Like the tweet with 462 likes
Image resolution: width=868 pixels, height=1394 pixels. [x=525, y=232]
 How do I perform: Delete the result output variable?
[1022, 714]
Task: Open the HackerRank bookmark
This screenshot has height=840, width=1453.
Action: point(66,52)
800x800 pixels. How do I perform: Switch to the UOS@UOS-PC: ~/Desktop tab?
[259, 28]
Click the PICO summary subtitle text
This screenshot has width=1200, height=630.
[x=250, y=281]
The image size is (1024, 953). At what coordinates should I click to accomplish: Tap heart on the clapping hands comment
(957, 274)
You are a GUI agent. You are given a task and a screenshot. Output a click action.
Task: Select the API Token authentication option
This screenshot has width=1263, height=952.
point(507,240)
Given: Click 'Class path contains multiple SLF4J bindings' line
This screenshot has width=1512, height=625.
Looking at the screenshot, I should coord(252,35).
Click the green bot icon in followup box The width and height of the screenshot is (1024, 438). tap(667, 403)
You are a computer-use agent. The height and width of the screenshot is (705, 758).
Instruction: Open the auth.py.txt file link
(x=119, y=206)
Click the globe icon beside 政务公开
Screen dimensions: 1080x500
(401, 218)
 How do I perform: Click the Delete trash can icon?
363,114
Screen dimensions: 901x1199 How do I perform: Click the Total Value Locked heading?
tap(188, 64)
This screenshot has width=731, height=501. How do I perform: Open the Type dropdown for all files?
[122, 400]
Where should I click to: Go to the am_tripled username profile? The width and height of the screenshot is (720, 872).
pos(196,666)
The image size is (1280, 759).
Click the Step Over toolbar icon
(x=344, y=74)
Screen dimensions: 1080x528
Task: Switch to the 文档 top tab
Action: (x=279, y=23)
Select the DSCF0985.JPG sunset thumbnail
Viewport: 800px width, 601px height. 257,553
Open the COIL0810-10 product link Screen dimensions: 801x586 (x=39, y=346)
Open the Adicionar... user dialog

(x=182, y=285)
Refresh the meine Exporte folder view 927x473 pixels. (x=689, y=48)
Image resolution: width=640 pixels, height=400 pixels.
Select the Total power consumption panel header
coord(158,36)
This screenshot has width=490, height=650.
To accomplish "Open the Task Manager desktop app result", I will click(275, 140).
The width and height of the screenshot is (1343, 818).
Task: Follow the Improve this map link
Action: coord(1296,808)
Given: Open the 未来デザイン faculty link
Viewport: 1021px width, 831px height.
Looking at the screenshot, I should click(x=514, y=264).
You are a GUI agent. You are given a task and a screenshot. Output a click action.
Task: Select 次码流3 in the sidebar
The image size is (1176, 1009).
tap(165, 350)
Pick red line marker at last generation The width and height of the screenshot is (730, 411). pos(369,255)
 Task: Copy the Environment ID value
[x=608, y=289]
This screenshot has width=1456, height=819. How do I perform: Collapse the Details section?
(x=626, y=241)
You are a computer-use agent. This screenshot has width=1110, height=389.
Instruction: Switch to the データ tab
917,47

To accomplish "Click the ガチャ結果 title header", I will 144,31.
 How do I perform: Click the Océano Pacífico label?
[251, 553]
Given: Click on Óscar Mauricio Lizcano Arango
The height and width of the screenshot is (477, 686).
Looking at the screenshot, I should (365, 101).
+--
What you need to do ->
Begin at the first line of the material above. Transcribe each line exactly, ending with the line that contains "This screenshot has width=490, height=650.".

The answer ->
Like the tweet with 462 likes
Image resolution: width=868 pixels, height=1394 pixels. [x=525, y=232]
 How do I perform: Delete the result output variable?
[1022, 714]
Task: Open the HackerRank bookmark
This screenshot has height=840, width=1453.
Action: point(66,52)
800x800 pixels. How do I perform: Switch to the UOS@UOS-PC: ~/Desktop tab?
[259, 28]
Click the PICO summary subtitle text
This screenshot has width=1200, height=630.
[x=250, y=281]
The image size is (1024, 953). At what coordinates should I click to accomplish: Tap heart on the clapping hands comment
(957, 274)
You are a GUI agent. You are given a task and a screenshot. Output a click action.
Task: Select the API Token authentication option
This screenshot has width=1263, height=952.
point(507,240)
Given: Click 'Class path contains multiple SLF4J bindings' line
This screenshot has width=1512, height=625.
Looking at the screenshot, I should coord(252,35).
Click the green bot icon in followup box The width and height of the screenshot is (1024, 438). tap(667, 403)
You are a computer-use agent. The height and width of the screenshot is (705, 758).
Instruction: Open the auth.py.txt file link
(x=119, y=206)
Click the globe icon beside 政务公开
Screen dimensions: 1080x500
(401, 218)
 How do I perform: Click the Delete trash can icon?
363,114
Screen dimensions: 901x1199 How do I perform: Click the Total Value Locked heading?
tap(188, 64)
This screenshot has width=731, height=501. How do I perform: Open the Type dropdown for all files?
[122, 400]
Where should I click to: Go to the am_tripled username profile? The width and height of the screenshot is (720, 872).
pos(196,666)
The image size is (1280, 759).
Click the Step Over toolbar icon
(x=344, y=74)
Screen dimensions: 1080x528
Task: Switch to the 文档 top tab
Action: (x=279, y=23)
Select the DSCF0985.JPG sunset thumbnail
Viewport: 800px width, 601px height. 257,553
Open the COIL0810-10 product link Screen dimensions: 801x586 (x=39, y=346)
Open the Adicionar... user dialog

(x=182, y=285)
Refresh the meine Exporte folder view 927x473 pixels. (x=689, y=48)
Image resolution: width=640 pixels, height=400 pixels.
Select the Total power consumption panel header
coord(158,36)
This screenshot has width=490, height=650.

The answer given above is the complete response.